SELECTED TEXT -
[Date Prev][Date Next][Thread Prev][Thread Next][Date Index][Thread Index]
Blocking I/O to gnuplot pipe
From: |
David Bateman |
Subject: |
Blocking I/O to gnuplot pipe |
Date: |
Fri, 14 Feb 2003 11:50:11 -0600 |
User-agent: |
Mutt/1.3.28i |
First the brief description: Is it possible to performing blocking I/O
to the gnuplot command pipe?
Now the long description. I have a discontinous data set, which the
gnuplot command nicely handles by treating a blank link in the data as
the start of a new line segment. However I've found no way of getting
such behaviour directly with gplot in octave. Plotting the data as
multiple lines is horribly slow if you have thousands of segments!!!!
So what I did was create a temporary file with tmpnam, write my data to
it with the required line breaks, and then call gplot on this temporary
file. Fine up to this point. However, the problem comes about when I
want to get rid of the temporary file. As the octave sends data to the
gnuplot process with O_NONBLOCK flag set, control returns to the prompt
before the gnuplot command is finished as my actual gnuplot command is
something like
subplot(2,1,1)
gplot 'tmpfile'
subplot(2,1,2)
gplot 'tmpfile' using 1:3
then octave passes these commands into the gnuplot pipe, before gnuplot has
finished with the first plot. My call to "unlink(tmpfile)" then deletes the
file and the second plot doesn't appear.
Splitting this up into two seperate temporary files doesn't help as
the basic problem is that I get to the unlink command before gnuplot
has finished.

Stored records

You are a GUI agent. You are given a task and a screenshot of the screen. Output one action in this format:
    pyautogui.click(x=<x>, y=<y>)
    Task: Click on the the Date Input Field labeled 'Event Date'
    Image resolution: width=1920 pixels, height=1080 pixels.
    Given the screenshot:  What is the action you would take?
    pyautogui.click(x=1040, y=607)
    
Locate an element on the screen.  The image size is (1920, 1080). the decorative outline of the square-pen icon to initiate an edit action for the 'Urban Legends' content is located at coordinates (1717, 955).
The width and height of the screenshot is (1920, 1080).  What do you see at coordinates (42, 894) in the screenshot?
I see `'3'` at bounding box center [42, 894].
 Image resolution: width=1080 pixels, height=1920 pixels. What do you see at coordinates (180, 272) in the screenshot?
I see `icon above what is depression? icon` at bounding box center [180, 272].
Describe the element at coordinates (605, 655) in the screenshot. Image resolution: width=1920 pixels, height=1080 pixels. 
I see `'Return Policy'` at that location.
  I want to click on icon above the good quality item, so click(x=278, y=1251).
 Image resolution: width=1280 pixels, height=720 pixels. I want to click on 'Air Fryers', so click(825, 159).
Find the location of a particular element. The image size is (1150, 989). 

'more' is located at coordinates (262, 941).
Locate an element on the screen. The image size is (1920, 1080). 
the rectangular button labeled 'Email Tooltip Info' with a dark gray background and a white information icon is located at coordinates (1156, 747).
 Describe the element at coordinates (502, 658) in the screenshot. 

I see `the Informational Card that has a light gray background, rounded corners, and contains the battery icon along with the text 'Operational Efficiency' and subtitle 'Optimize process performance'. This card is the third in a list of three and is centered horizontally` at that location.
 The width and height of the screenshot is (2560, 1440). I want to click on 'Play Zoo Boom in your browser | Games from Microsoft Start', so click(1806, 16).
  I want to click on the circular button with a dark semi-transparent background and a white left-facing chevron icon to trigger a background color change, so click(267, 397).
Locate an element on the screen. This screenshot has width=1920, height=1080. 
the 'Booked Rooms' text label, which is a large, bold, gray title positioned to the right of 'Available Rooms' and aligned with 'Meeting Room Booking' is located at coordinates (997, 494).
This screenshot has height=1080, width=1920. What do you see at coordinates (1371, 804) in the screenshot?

WHAT THE TASK ASKS - Reproduce verbatim the passage of the gnuplot pipe post between "So what I did" and "plot doesn't appear.", inclusive.

FULL SOLUTION -
So what I did was create a temporary file with tmpnam, write my data to
it with the required line breaks, and then call gplot on this temporary
file. Fine up to this point. However, the problem comes about when I
want to get rid of the temporary file. As the octave sends data to the
gnuplot process with O_NONBLOCK flag set, control returns to the prompt
before the gnuplot command is finished as my actual gnuplot command is
something like
subplot(2,1,1)
gplot 'tmpfile'
subplot(2,1,2)
gplot 'tmpfile' using 1:3
then octave passes these commands into the gnuplot pipe, before gnuplot has
finished with the first plot. My call to "unlink(tmpfile)" then deletes the
file and the second plot doesn't appear.